The Kentucky Office of Drug Control Policy says that the death toll attributable to heroin continues to rise in the state.

While the 2013 deaths related to overdoses stayed steady from 2012 to 2013, at just over 1,000 fatalities in both years, but more deaths are now being attributed to heroin.

“Of the 722 deaths autopsied by the Kentucky Medical Examiner last year that were determined to be from a drug overdose, 230, or 31.9 percent, were attributed to heroin, compared to 143, or 19.6 percent, in 2012.”

In 2011 only 3 percent of all overdose deaths were from heroin, the report says. The reporting requirements were made more stringent under 2012 legislation cracking down on prescription pill abuse.

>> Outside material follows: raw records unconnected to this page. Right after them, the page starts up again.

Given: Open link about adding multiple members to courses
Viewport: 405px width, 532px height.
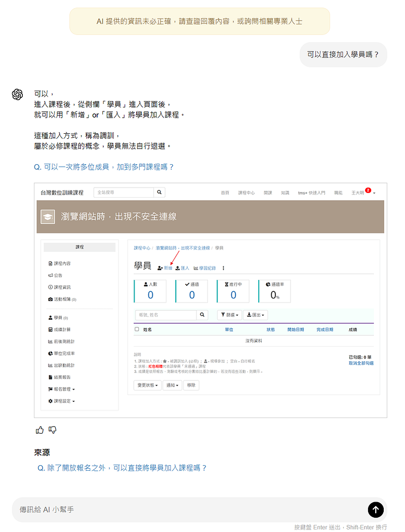Looking at the screenshot, I should [104, 167].
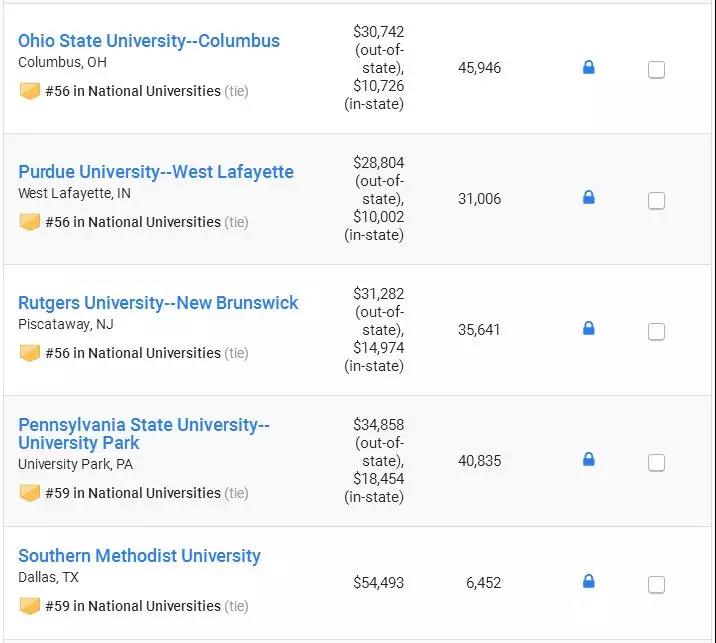Check the compare box for Ohio State University
Image resolution: width=716 pixels, height=643 pixels.
[x=656, y=70]
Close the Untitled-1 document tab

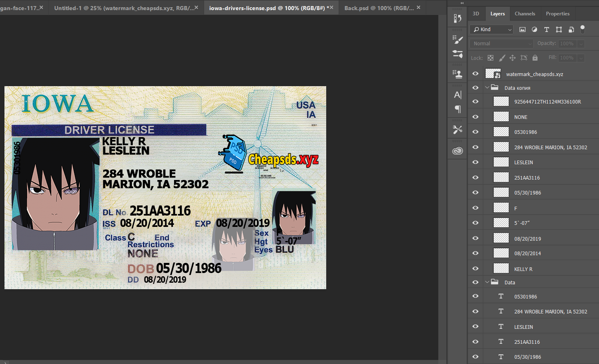[x=196, y=8]
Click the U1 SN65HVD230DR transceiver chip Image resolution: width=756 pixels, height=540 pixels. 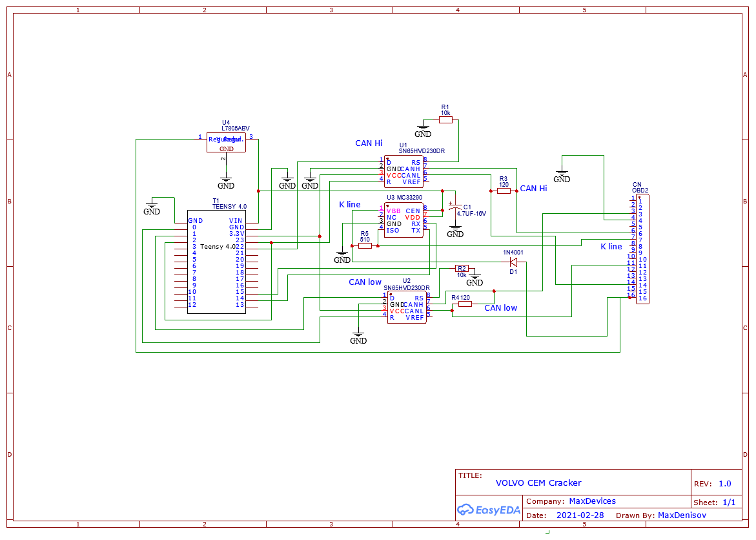tap(404, 171)
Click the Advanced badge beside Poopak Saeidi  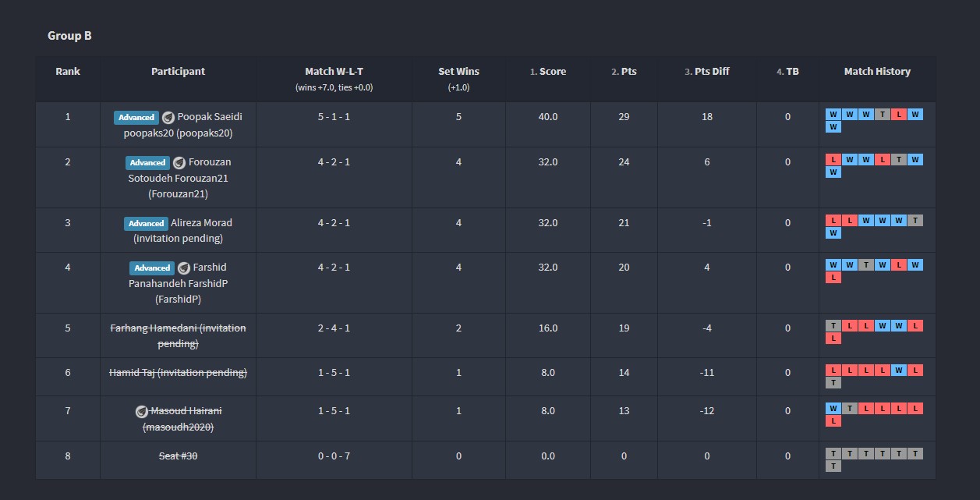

Van Ingram, executive director of the Office of Drug Control Policy, said he was “encouraged” that even with increased stipulations deaths remain steady, but he said there is work to do in dealing with heroin.

“Now we need to continue defeating the problem through education, enforcement and treatment, particularly in the area of heroin use,” Ingram said.

The report said that Jefferson County had the most overdose deaths of any county, with 191 in 2013. And Fayette County had the highest increase in overdose deaths year to year with 86 deaths in 2013 compared to 74 in 2012.

The top five counties for heroin detected in overdose deaths, according to data from Kentucky Medical Examiner and coroner reports, include:

  • Jefferson County 105
  • Fayette County 35
  • Kenton County 34
  • Boone County 22
  • Campbell County 16

According to the report, morphine was the most detected controlled substance in overdose deaths, present in 43.49 percent of all autopsied cases.

“Dr. Tracey Corey, Kentucky’s chief medical examiner, noted that many of the cases reported as morphine may in fact involve heroin, as morphine is the major pharmaceutical substance detected in the blood after injection of heroin, and the other substances present in the blood indicating heroin use may have already been eliminated at the time of death.”